FTPS: The Middle Ground
Explicit FTPS (FTPES)
Client connects to port 21, then issues AUTH TLS to upgrade the connection. If the server does not support TLS, the client can optionally fall back to plain FTP. This is the preferred and more widely supported method.
Implicit FTPS
Client connects to port 990, and TLS is required from the very start. There is no negotiation or downgrade possibility. Less common but prevents downgrade attacks entirely.
Performance Comparison
| Metric | FTP | FTPS | SFTP |
|---|---|---|---|
| Connection setup | Fast | TLS adds latency | SSH adds latency |
| Bulk transfer | Fastest | Near FTP | ~5-15% slower |
| Many small files | New conn per file | TLS + new conn | Single channel |
| CPU overhead | Minimal | TLS encryption | SSH encryption |
| Resume support | Yes | Yes | Yes |
Making Your Decision
Troubleshooting Common Issues
SFTP: "bad ownership or modes"
Chroot directory must be owned by root with permissions 755. Verify with: namei -l /home/sftpuser1
FTP: Passive mode timeout
Passive port range not open in firewall, or MasqueradeAddress not set to the server public IP.
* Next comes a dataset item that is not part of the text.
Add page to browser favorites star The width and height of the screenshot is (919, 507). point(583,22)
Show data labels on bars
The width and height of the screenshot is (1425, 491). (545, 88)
SFTP: "Permission denied (publickey)"
Check .ssh (700) and authorized_keys (600) permissions. Verify key format and ownership.
FTP: "530 Login incorrect"
Virtual user AuthUserFile path may be wrong. Check /var/log/proftpd/proftpd.log.
How Panelica Handles File Transfer
Each Panelica user automatically receives:
- Isolated SFTP access with chroot jails preventing visibility of other accounts
- ProFTPD virtual user for legacy clients requiring FTP protocol compatibility
- Automatic file permissions with correct ownership and modes during user creation
- Per-user resource limits where FTP/SFTP connections count toward cgroup allocation
- Zero manual SSH configuration — the panel manages Match blocks, chroot directories, and keys
Conclusion
The choice between FTP and SFTP in 2026 is unambiguous: SFTP should be your default for everything. It provides strong encryption, uses a single port, supports superior authentication methods, and is already available on every Linux server through OpenSSH. FTP remains available for legacy compatibility, but it should always be wrapped in TLS if it must be used at all. Your credentials, your files, and your users deserve the protection that encryption provides. Plain-text FTP belongs in the history books.